There are many barriers to participating in adaptive recreational activities and activities in general for people with disabilities. One barrier that inhibits many people from participating is that they don’t know how they will be able to adapt to their chosen activity.
It is important to recognize that inclusive recreational programs make up only a small fraction of possible options. Many people with disabilities don’t necessarily want to participate in an official adaptive program all the time. They want to get back to the activities they were doing before with their existing community of family and friends.
For example, a newly injured yoga practitioner doesn’t necessarily want to go to a special adaptive yoga class at some distant location. She may want to do her practice at home or at her favorite yoga studio as was her routine pre-injury. The same goes for a weightlifter. He may just want to get back to his local gym. A handcyclist may want to ride the bike paths in his area as he has always done.
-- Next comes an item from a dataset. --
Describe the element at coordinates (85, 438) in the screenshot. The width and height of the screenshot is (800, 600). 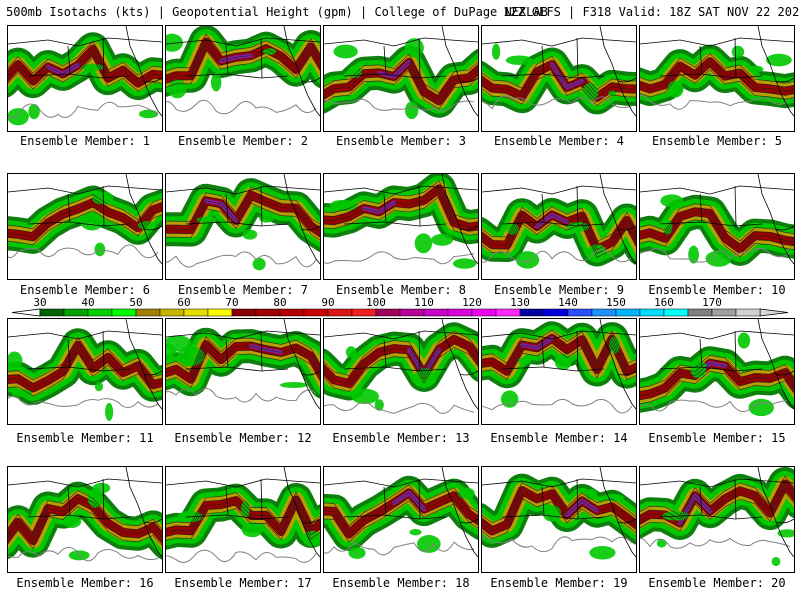
I see `ensemble-member-label: Ensemble Member: 11` at that location.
The problem that many of these people face is that they don’t know how they can manage certain aspects of these activities independently (or with directed help) so they give them up or never attempt them in the first place. For many people with disabilities, the fear of not being able to perform difficult transfers or actions stops them from participating altogether. How will the yoga practitioner join her class if she can’t transfer back into her wheelchair from the floor? The gym goer may want want to do pull-ups, but doesn’t know how to manage them. The handcyclist can’t make the transfer to and from his handcycle. The wheelchair dancer has trouble with maintaining wheelies and executing spins. The gym Crossfitter doesn’t know what to do when her class is jumping rope or is using the exercise bikes. The camper is unsure of what to do in case he falls from his wheelchair when on a trail in the woods. While these problems make up only a small aspect of the activity, they serve as roadblocks that prevent the person from engaging.
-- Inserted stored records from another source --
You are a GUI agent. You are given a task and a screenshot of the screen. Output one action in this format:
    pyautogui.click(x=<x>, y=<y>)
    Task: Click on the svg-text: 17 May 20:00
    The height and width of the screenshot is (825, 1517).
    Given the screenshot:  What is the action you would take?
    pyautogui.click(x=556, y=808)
Adaptive Functional Fitness Training serves as the initial preparation (bridge) that enables the person to enter into his or her chosen activity. Whereas Physical and Occupational Therapy are the medical/therapeutic side of training, AFFT is strictly the practical performance side. Where practical performance means taking into consideration the interplay of the capabilities of the person, his or her assistive equipment, and the environment in order to produce the desired result.
Adaptive Functional Fitness Training differs from Adaptive Fitness in that the goal of the training is not solely fitness, or wellness itself. The goal is to develop the ability to participate in future fitness training, activities and recreations . For example, many wheelchair users have not optimized either their wheelchair or their level of skill in order to take advantage of its full performance capabilities. They may feel that pushing their wheelchair around is too difficult to be enjoyable and as a result they do not engage in “walks” around the city with friends and family. In this case, the “walks” are the lifestyle fitness activity. The problem may be a combination of improperly setup wheelchair, inefficient pushing technique, and a low level of physical conditioning. In this case, the goal of AFFT is to provide these people with wheelchair optimization, technique training, and a baseline of conditioning that will enable them to happily join in “walks” with their friends and family.
In summary, Adaptive Functional Fitness Training is targeted towards improving specific functional areas. The training will vary with the individual. Its goal is to make the person as self-reliant and prepared as possible to engage in future activities.